There are many things to think about when your loved one decides that she/he is planning on aging in place. You will want to make sure that you have a good plan in place to allow her/him to live an independent life while also avoiding potential issues. There are many things that you, as a caregiver, will want to talk with your loved one about and take action to make sure that these things are addressed before a final decision is made.

Some of the things that you should discuss include finances, medical care (i.e. selecting a Connecticut home health care provider) and daily activities such as cooking, cleaning and shopping. These are all items you should discuss with your loved ones and be prepared to make some decisions.

One of the items that is crucial to discuss, but often gets missed is safety in the home. As your loved one gets older, mobility may become an issue and the home layout that once worked well may not work well anymore. Risks of serious falls that were never there before, now become a serious concern as a fall can have devastating affects on your loved one’s health and well-being. The good news is that you and your loved one can take some proactive steps to avoid this risk. Here are some of the things you should do to help minimize the chances that a fall will disrupt your loved one’s daily life.

1.) Remove all tripping and falling hazards around the home. This may include things like area rugs, furniture, clutter and uneven surfaces. In most cases these are simple fixes that you can make to the home to make sure that there are easy paths to walk to and from different rooms in the house.

2.) Single floor living. One of the things you can do to prevent the danger of a fall is to move your loved one to the first floor of their home. Climbing stairs, especially as mobility declines, can be tedious and difficult for your loved one to do safely. If you are able to reconfigure the home to include a first floor bedroom and all living arrangements on the first floor you will be significantly reducing the risks of a fall in the home.

3.) Focus on your footwear. Taking some time to help your loved one select footwear to wear in and outside of the home may be the difference between safely moving throughout the home or being involved in a serious fall. Footwear should have good traction on it and offer strong support for your loved one so that she/he can walk freely throughout the home without the worry of footwear becoming an obstacle to safety.

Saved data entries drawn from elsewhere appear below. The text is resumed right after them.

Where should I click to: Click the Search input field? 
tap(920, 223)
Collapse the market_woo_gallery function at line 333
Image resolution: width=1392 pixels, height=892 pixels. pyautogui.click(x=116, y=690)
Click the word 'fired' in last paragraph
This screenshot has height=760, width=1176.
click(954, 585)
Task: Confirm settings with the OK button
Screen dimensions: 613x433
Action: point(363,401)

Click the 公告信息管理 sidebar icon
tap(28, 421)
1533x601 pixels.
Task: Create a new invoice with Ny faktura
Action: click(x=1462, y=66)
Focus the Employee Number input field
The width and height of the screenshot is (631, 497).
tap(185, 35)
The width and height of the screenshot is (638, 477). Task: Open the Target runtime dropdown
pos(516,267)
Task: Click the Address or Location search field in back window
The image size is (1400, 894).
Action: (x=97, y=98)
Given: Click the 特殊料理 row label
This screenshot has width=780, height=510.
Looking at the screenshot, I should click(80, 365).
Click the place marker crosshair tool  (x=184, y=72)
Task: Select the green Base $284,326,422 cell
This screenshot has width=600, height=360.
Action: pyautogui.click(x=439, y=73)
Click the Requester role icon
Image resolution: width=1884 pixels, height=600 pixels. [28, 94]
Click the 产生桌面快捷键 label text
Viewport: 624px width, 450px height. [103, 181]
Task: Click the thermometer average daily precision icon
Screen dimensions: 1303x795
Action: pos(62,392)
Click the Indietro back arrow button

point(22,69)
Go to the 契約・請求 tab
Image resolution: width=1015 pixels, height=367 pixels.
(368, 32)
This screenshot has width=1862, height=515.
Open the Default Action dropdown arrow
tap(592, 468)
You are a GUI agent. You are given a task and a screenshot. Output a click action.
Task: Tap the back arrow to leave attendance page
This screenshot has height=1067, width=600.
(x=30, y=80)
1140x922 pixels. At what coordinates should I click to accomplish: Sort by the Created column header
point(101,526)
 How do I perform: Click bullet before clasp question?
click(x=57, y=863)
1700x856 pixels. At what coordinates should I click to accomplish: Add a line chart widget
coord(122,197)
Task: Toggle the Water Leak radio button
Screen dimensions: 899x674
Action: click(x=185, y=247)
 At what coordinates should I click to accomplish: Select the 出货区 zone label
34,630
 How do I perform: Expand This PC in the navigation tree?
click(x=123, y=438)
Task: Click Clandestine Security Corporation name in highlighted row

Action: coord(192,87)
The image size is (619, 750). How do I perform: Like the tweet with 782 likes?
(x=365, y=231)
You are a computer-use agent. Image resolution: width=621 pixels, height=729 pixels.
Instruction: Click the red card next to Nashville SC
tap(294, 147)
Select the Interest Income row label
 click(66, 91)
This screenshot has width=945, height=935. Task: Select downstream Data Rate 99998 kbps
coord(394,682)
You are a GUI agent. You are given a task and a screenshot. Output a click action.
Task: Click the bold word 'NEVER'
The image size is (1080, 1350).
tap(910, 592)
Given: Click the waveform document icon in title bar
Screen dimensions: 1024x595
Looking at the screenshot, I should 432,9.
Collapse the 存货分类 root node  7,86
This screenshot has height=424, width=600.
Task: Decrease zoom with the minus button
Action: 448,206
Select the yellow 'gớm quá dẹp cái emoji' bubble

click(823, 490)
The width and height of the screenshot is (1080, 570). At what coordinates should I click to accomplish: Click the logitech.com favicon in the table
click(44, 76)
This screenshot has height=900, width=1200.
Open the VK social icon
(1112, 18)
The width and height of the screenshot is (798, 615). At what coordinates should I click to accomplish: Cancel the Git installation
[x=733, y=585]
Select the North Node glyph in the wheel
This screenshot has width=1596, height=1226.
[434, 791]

4.) Ask for help when it is needed. You should encourage your loved one to be honest with you about any mobility issues she/he may be having and to ask for your help to get around the home if it is necessary. Having pride can be a nice quality, but not if it gets in the way of your loved one making it around the home safely and without a fall. It is important that if the need is there for help, you are open to it and available to hear it.

There are different levels of severity that falls can have, but taking the above steps to keep your loved one safe from any type of fall is one way that you can protect her/him from becoming seriously injured and reducing their desired independence. Just a few small steps can make the world of a difference in keeping your loved one safe from harm. Don’t wait, help her/him make these decisions today so you can avoid dangerous situations tomorrow.